In theory, you could ask a general agent to pull data from PubChem, write Python to filter results, and generate plots. But here’s the catch: most of us aren’t software engineers. Catching subtle errors or debugging generated code takes time and expertise—and even skilled coders end up validating every step. Worse, these systems aren’t tuned for chemistry, so they won’t know what filters matter in a lead optimization project or how to flag a result that looks chemically off.

Claude Sonnet 4.5 highlighting potential pitfalls in how it would attempt to respond to "Find all FDA-approved kinase inhibitors with a molecular weight under 450 Da, then analyze their common substructures and predict which scaffold would be most promising for developing a new BTK inhibitor with improved brain penetration."

So while agentic workflows and coding copilots are a big step forward, they still keep the burden on the scientist. You’re the one who has to check outputs, fix scripts, and connect the dots.

The same prompt in Balto returns a comprehensive set of matching kinase inhibitors, supplies the underlying data, provides a human-readable trail of steps taken, and provides chemistry-aware scaffold recommendations. All from a single conversational prompt.

Integrating Tools with GenAI: General vs. Chemistry-Specific

AI Comparison Table
Task General AI copilots / agents Chemistry-specific AI assistant
Connect to external tools Yes — can call APIs or run scripts Yes — pre-connected to chemistry tools and optimized to execute together
Handle chemistry data Only as raw text or numbers Understands molecules, reactions, and structures
User input needed Often requires Python or scripting Simple instructions in plain language
Quality of outputs Depends on user’s coding and checks Tuned for chemical accuracy
Burden on the scientist High — you fix and validate Lower — assistant handles chemistry logic

Running Simulations

This is where general-purpose genAI stops. ChatGPT or Claude can explain what a molecular docking experiment is. They can even write example code for it. But no "out -of-the-box" model is set up to actually run the simulation. At best, you get instructions for tools you’ll have to set up and run yourself.

A chemistry-specific AI assistant changes that. Instead of telling you how to run a simulation, it runs it for you. Docking, pocket finding, ADMET prediction—these are built into the system. You ask in plain language, and the assistant produces usable results.

Claude Sonnet 4.5 writes a Python script one could potentially use after installing required software, manually downloading data, and changing settings

That’s the difference between an AI that only talks about science and one that can do science. For a medicinal chemist, it means going straight from idea to data in the same tab without writing code.

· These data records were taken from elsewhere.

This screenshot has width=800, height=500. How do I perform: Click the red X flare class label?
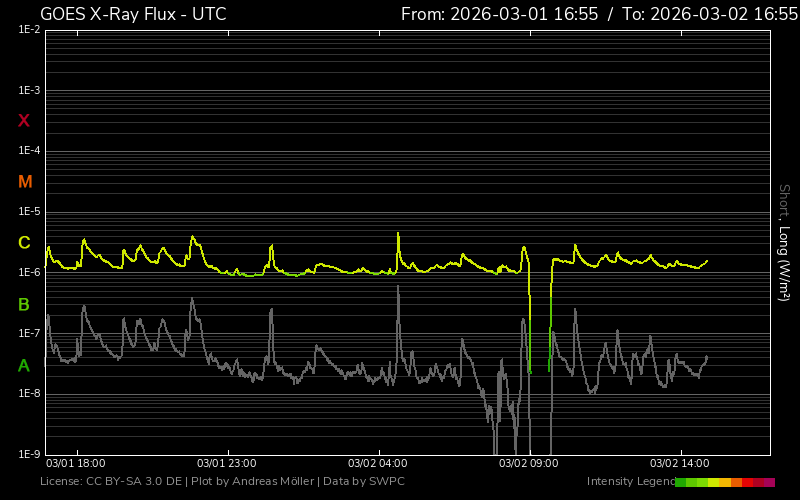(x=24, y=121)
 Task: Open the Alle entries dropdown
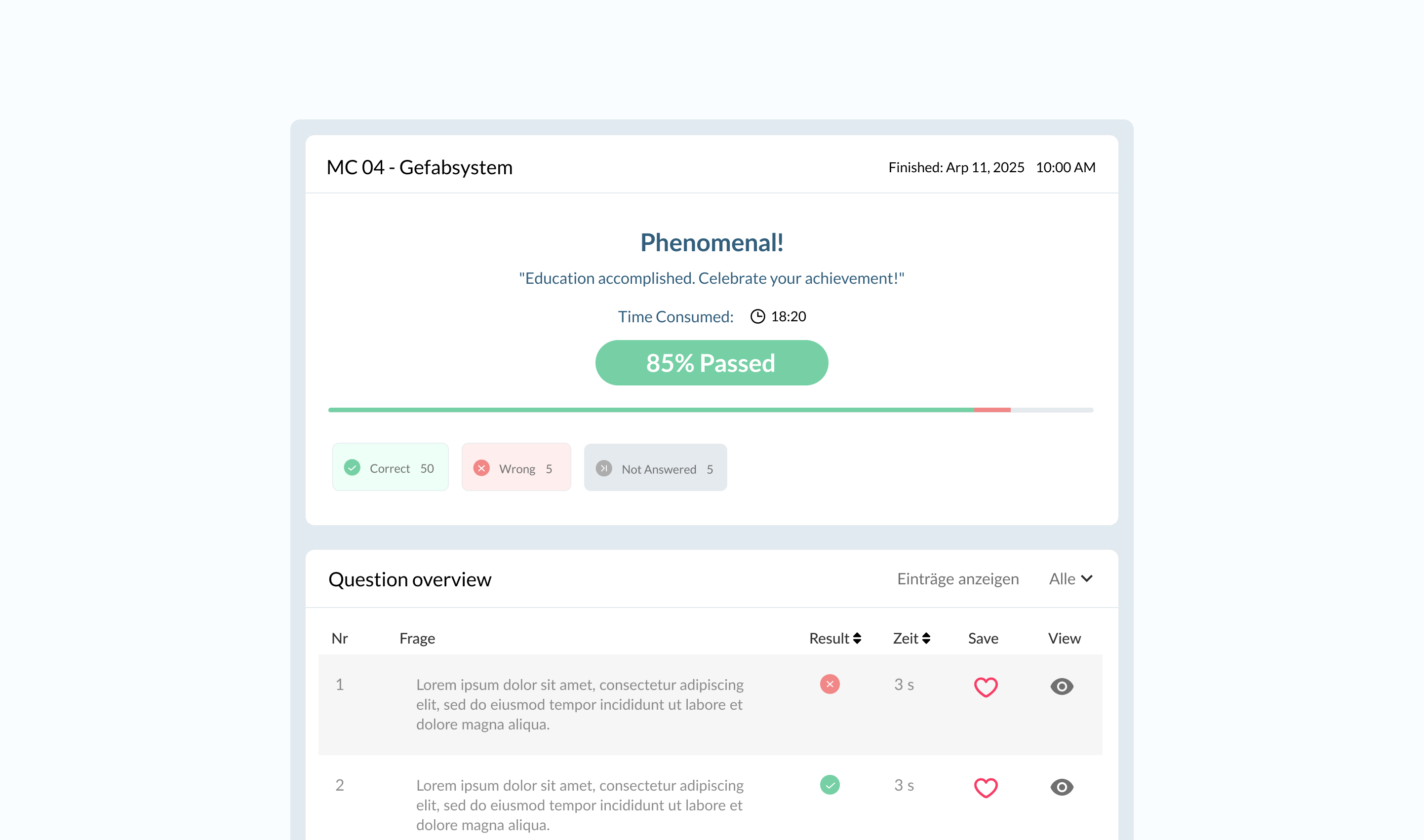[1070, 579]
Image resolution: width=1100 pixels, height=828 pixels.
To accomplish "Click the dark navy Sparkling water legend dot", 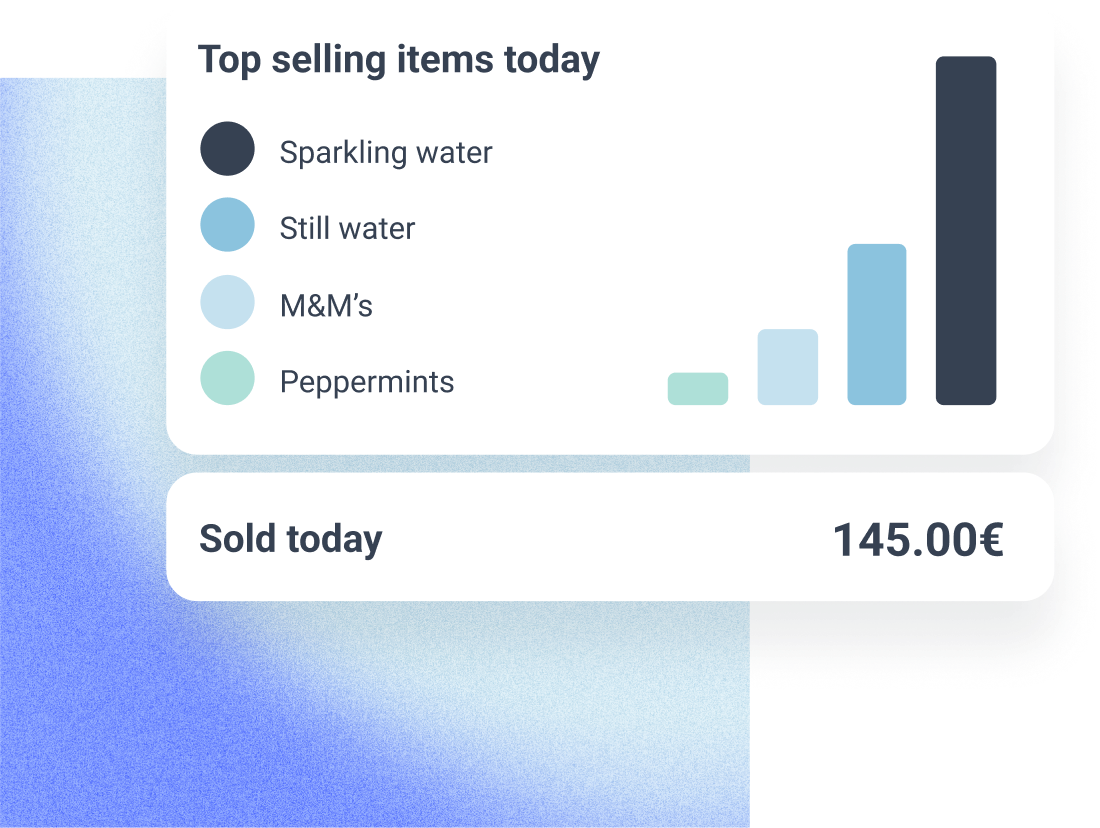I will pos(228,149).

Running Molecular Simulations: General vs. Chemistry-Specific

AI Comparison Table
Task General-purpose AI Chemistry-specific AI assistant
Explain simulation concepts Yes — can describe methods like docking or MD Yes — plus tailored to chemistry use cases
Generate example code Yes — Python scripts or workflows Not needed — runs simulations directly
Run simulations No Yes — docking, pocket finding, ADMET predictions, etc.
Output format Text or code only Usable chemical results, ready for analysis
Scientist effort High — set up software, validate code Lower — focus on interpreting results

Interpreting Results

Analyzing outputs is just as important as running the job. General AI models can summarize results, but they don’t know enough chemistry to judge them correctly. They might overstate an outcome, misinterpret a graph, or simply make something up. This is the risk of hallucination — the model fills in blanks with guesses.

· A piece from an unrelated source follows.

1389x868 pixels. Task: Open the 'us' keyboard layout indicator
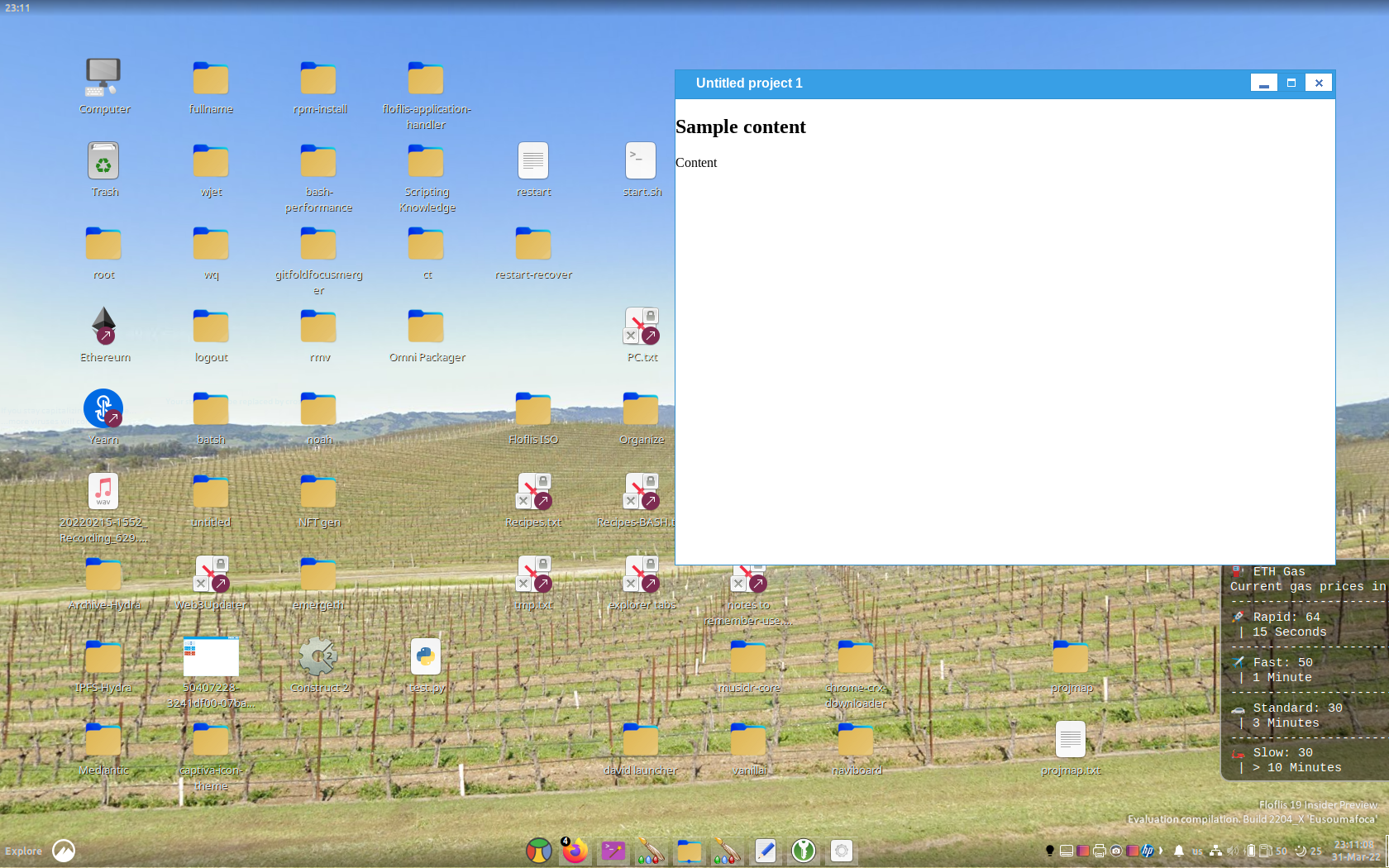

A chemistry-specific AI assistant is tuned differently. It doesn’t just summarize data; it can interpret it with the rules and context of the field. For example, it can highlight whether a docking score is within a realistic range, flag odd results, or point out if a conformer looks unstable. Instead of acting like a general storyteller, it behaves more like a trained colleague who knows what “normal” looks like in medicinal chemistry. Additionally, domain-specific visualizations are the bread and butter of informed decision making and collaboration in life science research. These domain-specific visualizations are yet to be included in common LLMs.

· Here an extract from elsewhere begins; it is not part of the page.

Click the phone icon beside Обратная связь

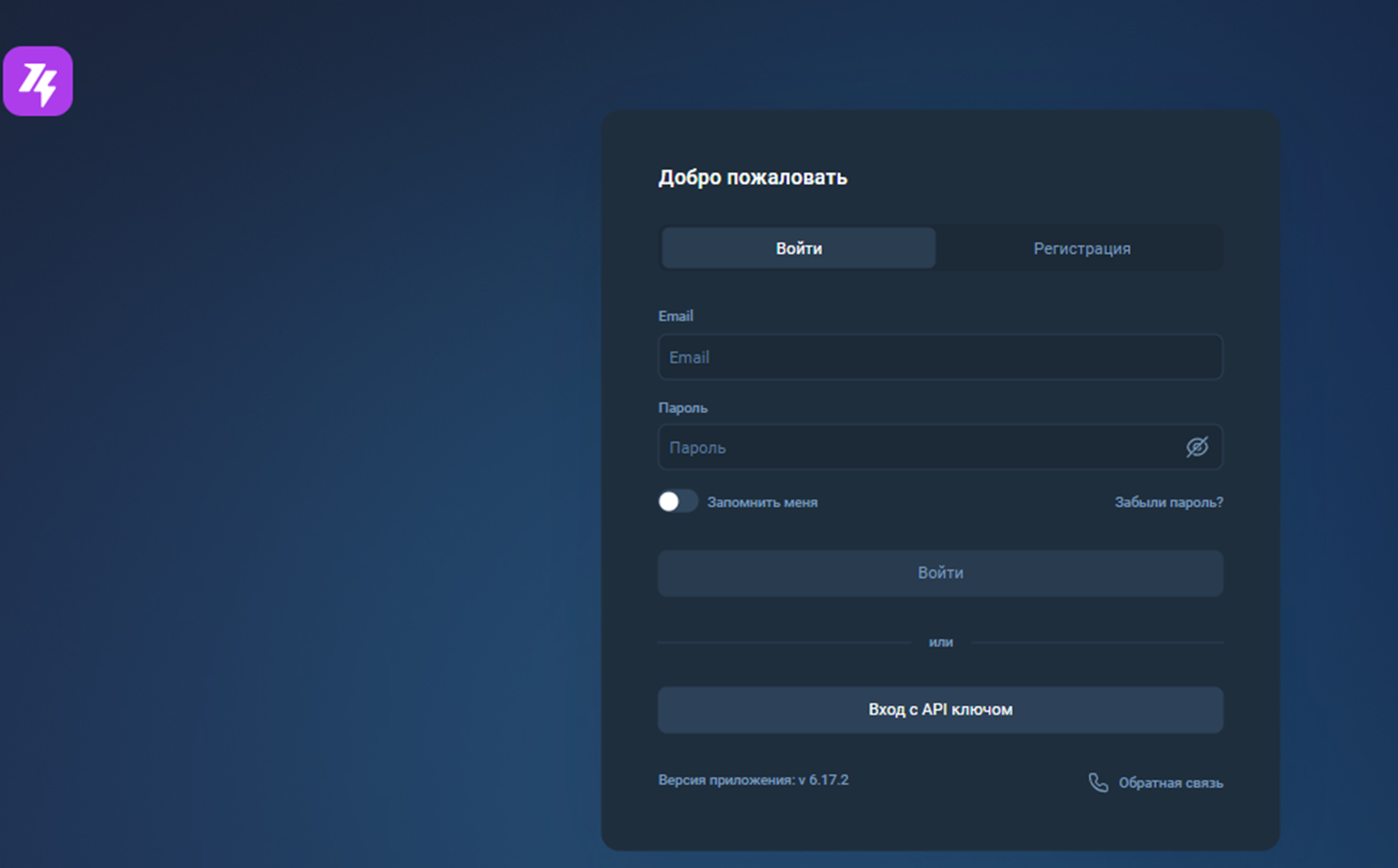(x=1098, y=782)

The result of two prompts to Balto (1) "Dock Adempas to crystal ligand site of 7D9R" and "yes", resulting in manipulate-able underlying data and industry-specific visualizations

Interpreting Scientific Results: General vs. Chemistry-Specific

AI Comparison Table
Task General-purpose AI Chemistry-specific AI assistant
Summarize outputs Yes — but may miss key details Yes — with focus on chemical context
Identify errors or odd results Limited — lacks domain checks Stronger — flags unrealistic or unstable results
Handle numerical outputs (e.g. docking scores) Often misinterprets or guesses Understands typical ranges and significance
Risk of hallucination High — fills gaps with guesses Lower — grounded in chemistry and biology knowledge
Usefulness for chemists Surface-level insight Reliable interpretation that supports decisions

Benchmarks: Scientific Comprehension to Help You Do Work

A chemistry-aware assistant isn’t just about running simulations—it’s about understanding scientific material well enough to guide decisions. To measure this, we evaluated Balto on LitQA2 (Future House), a benchmark designed to test deep reading comprehension of real scientific papers.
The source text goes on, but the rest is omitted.